• WHAT TO DO: Go through the data and report each line that holds the string "will".
── TASK DATA ──
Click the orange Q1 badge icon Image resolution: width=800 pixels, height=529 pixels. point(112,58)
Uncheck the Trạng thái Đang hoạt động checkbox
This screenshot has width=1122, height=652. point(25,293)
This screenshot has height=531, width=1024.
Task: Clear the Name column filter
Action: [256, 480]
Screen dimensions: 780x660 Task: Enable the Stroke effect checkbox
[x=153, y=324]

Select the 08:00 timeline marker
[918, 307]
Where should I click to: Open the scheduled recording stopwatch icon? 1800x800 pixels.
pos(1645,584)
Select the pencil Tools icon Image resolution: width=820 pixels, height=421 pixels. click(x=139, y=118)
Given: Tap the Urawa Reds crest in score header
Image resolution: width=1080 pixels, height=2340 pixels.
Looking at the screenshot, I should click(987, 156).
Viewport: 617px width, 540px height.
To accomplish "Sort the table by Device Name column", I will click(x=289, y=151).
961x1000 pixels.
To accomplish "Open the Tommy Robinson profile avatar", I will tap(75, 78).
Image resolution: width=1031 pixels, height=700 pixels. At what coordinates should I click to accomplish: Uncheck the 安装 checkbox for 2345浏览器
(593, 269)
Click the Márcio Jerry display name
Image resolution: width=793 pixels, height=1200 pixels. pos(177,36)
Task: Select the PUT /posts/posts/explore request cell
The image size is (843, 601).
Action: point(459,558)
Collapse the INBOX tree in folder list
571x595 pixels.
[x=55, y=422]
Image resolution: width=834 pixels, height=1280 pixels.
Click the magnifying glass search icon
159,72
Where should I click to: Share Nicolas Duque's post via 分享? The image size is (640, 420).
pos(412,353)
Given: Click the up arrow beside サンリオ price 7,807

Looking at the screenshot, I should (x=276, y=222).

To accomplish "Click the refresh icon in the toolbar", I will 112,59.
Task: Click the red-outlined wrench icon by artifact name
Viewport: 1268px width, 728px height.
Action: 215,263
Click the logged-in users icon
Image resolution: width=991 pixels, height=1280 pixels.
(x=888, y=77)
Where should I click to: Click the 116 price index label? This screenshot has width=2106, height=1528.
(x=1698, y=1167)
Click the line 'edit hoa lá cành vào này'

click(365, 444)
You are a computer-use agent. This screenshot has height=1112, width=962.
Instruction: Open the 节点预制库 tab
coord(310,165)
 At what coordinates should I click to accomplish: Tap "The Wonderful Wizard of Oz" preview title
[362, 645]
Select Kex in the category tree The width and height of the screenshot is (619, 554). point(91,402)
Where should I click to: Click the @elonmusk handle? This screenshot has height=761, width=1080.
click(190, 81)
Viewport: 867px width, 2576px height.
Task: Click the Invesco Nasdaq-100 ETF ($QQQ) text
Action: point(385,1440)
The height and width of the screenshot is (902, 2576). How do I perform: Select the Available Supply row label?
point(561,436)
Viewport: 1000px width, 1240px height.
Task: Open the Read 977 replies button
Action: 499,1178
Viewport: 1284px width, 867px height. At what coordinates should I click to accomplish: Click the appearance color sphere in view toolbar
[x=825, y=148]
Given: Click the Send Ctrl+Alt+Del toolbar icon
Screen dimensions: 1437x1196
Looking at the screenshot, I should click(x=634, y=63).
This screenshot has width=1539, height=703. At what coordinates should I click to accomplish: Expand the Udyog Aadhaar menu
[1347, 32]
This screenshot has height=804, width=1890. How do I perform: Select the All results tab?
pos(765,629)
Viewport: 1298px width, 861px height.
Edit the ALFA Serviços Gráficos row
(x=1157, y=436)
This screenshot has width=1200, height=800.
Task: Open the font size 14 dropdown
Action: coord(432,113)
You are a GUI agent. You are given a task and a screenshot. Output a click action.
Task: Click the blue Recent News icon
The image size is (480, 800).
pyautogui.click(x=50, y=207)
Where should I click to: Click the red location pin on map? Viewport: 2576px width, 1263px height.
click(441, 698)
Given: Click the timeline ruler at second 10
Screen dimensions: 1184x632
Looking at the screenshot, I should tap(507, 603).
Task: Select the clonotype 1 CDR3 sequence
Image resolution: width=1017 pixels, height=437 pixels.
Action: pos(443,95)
───
• FINAL ANSWER:
To accomplish "Sort the table by Device Name column", I will click(x=289, y=151).
To accomplish "Open the Tommy Robinson profile avatar", I will tap(75, 78).
To accomplish "Click the refresh icon in the toolbar", I will 112,59.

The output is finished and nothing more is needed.